Task details: Copy the passage of the pigeon forum thread from "Creatures have enough" to "better stop now.".

Page excerpt:

We can't be certain that he or she was actually from a release, but I hope that someday Dove/Pigeon Releases will be monitored ~ especially in New York. 
Creatures have enough trouble without people exploiting them. I feel it's very sad that some people make their living using birds as nothing more than objects.

Releasing untrained birds to get lost, & possibly starve to death, is a sin.
If these people have two brain cells to rub together, they have to realize it's the wrong thing to do! As for people who intentionally abuse animals, I always ask God to please remove them from here as soon as possible. If they are gone, they can never harm another innocent creature. I better stop now.

May God bless you.

Phyll


----------



## Feefo (Feb 8, 2002)

> Cynthia,
> Can you tell me what you know about Brewers Yeast and aspergillosis? Is it that the Brewers Yeast could contain the fungus?


Try this link http://www.dcppp.com/DenicaPDMiscProblems.htmwhich says:



> Aspergillus:
> 
> Symptoms of the Disease:
> 
> ...


And this one http://www.boglinmarsh.com/azdis1.htm which says:

*Do not give Brewers Yeast *to parents rearing young due to possible yeast/fungus problems and avoid any recommendation to do so! Although Brewers Yeast is an excellent weapon in the pigeon fanciers armoury for supplying B Complex vitamins there are times when it must not be used i.e. during rearing; *whilst administering antibiotic treatments *or nursing pigeons with fungal afflictions.

Data excerpts:

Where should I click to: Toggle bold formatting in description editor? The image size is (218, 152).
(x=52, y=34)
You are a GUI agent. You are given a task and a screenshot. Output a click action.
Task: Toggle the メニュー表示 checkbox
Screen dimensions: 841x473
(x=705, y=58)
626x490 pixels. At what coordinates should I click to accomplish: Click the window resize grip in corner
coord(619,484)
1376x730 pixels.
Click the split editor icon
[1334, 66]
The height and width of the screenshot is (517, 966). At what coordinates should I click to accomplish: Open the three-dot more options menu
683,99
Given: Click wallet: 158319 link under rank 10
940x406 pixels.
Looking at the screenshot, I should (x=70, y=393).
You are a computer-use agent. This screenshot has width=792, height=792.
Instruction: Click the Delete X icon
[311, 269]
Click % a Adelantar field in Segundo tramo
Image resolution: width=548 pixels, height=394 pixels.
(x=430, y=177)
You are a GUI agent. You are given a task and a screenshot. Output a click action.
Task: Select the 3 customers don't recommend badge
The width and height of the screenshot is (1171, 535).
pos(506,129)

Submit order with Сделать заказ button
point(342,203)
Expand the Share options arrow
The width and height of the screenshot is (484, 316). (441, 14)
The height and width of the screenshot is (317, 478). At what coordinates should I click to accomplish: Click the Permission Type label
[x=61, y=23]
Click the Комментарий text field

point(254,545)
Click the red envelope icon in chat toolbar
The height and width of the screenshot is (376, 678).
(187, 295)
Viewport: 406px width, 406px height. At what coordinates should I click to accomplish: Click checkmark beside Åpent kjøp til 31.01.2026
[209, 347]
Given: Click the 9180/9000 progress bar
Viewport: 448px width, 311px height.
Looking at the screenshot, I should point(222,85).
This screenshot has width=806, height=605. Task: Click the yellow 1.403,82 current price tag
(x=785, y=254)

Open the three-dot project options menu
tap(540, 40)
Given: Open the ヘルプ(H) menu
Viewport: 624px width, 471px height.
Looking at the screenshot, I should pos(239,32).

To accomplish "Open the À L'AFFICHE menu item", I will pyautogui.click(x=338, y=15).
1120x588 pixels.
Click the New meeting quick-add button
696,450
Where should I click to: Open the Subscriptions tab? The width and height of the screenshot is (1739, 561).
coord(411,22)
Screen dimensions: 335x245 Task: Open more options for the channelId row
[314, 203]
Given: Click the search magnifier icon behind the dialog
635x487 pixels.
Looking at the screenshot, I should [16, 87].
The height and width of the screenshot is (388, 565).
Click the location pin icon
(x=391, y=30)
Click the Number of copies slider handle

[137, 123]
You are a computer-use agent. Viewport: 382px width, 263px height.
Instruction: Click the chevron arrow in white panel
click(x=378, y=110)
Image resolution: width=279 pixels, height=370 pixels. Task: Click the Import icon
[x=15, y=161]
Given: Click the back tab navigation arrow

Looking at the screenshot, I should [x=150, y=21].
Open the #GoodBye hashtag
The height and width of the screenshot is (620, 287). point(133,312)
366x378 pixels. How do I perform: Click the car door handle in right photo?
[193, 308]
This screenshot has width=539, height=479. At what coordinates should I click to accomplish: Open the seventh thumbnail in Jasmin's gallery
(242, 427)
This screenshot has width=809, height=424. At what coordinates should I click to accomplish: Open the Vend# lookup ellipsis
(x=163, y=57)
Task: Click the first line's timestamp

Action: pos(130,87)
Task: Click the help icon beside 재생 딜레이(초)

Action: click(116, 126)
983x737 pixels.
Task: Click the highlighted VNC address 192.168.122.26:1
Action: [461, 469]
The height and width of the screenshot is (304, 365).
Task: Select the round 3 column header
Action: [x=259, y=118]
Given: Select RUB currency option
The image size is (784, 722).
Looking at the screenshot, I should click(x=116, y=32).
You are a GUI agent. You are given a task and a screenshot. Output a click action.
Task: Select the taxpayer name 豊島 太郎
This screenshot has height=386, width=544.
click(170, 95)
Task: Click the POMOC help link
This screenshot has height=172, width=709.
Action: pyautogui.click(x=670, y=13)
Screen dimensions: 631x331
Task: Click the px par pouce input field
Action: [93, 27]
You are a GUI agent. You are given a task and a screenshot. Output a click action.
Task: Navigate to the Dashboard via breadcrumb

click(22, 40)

Answer box:
Creatures have enough trouble without people exploiting them. I feel it's very sad that some people make their living using birds as nothing more than objects.

Releasing untrained birds to get lost, & possibly starve to death, is a sin.
If these people have two brain cells to rub together, they have to realize it's the wrong thing to do! As for people who intentionally abuse animals, I always ask God to please remove them from here as soon as possible. If they are gone, they can never harm another innocent creature. I better stop now.